Dogs have been a comfort and a joy in my life from as far back as I can remember. In my childhood, when people frightened and hurt me, dogs were a source of love.
When I came home from school, and stepping through the door, felt the air tense with anger, and my stomach clenched in fear, for the beatings that I knew were coming, the dog was a soft and quiet presence. I would drop to my knees, and put my arms around her, holding her warmth against me, trying to gain courage with the love she gave.
When I escaped outdoors, down into the marsh behind the house of my adoptive parents, the dog was a sentry on the path ahead. I felt perfect safety, even when in the tall grasses and reeds that grew down there, all I could catch sight of, was a glimpse of waving tail held high.
My dogs have been a constant in my adult life, when the rest of my world was in chaos because of alcoholism. They've been companions, entertainers, friends, comforters.
Our little male dog, who has a tumour on his foreleg, has made me laugh like no dog before him. He was my introduction to dachshunds, and what comedians they are. When he was a tiny puppy, he was the same size as a plastic rat toy our cat loved to attack, and the same color - pure gleaming black from nose to tail tip.
When he was 5 or 6, the first grey hairs began to appear around his muzzle, and I thought that was far too early, since he had all the energy and bounce of a very young dog. The grey has slowly advanced along his nose until now he has the dog equivalent of quite a full mustache. But he still has the energy and bounce of a young dog - one vet suggested that the other dog in the mix was quite likely a terrier of some sort.
Last night, I was sitting on the bed telling my husband what the vet had said. A rush of emotion made me suddenly burst out with a wail of, "It's too soon!"
My husband said quietly, "It's always too soon with dogs."
And that is how it is, and ever will be. This is one of those "accept the things I cannot change" parts of life - dogs die long before we are ready. No matter what their age, or state of infirmity, we can't believe that it has come time to let them go.

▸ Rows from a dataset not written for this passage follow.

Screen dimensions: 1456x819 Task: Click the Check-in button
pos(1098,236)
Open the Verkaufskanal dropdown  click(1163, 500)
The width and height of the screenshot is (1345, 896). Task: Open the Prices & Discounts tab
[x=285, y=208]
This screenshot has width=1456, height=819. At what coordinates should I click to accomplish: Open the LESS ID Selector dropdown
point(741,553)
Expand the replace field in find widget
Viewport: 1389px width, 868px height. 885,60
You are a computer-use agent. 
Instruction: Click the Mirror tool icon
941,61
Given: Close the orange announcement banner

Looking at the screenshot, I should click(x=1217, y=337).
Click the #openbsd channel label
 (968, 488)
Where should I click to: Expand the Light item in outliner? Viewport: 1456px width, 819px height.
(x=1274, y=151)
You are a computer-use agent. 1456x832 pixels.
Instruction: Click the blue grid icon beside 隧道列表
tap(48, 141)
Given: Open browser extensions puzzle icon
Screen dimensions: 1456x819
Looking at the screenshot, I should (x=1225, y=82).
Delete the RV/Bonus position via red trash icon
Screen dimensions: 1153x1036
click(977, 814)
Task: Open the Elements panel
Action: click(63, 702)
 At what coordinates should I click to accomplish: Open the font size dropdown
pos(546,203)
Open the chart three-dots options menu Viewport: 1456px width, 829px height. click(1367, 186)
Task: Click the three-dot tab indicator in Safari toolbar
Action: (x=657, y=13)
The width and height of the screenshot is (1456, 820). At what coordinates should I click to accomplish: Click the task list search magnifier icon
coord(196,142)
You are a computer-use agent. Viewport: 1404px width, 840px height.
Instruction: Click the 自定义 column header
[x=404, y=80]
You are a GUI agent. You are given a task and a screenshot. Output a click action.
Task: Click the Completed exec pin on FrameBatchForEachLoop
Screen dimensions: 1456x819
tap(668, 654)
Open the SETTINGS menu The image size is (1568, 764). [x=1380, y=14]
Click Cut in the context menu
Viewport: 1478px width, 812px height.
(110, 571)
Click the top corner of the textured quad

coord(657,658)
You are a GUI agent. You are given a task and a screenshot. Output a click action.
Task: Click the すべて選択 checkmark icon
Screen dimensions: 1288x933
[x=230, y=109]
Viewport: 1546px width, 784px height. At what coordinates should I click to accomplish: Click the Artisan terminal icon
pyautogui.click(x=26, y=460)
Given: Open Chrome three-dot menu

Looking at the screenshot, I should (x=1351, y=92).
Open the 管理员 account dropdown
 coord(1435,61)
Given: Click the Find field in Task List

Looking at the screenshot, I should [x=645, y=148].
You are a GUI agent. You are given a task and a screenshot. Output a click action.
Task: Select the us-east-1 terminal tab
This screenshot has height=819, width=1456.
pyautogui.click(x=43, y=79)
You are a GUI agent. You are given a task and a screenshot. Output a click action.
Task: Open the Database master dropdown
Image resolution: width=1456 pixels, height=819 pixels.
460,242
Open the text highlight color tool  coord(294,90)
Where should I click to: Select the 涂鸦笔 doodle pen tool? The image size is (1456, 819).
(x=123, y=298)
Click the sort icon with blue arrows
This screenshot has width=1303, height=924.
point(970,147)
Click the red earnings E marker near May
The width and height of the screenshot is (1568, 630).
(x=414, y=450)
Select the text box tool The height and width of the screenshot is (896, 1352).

I have tried my best to be a loving friend, and give my dogs a swift and painless death. But I realise that I expected to have our little dog for years yet, and I haven't even begun to deal with the reality of his aging. I've been in complete denial.
A program friend wrote: "I actually use my dog as an inspiration about how to live…..to try to capture her boundless capacity to live life to the fullest, each and every day."
For some of us, they will never be "just a dog."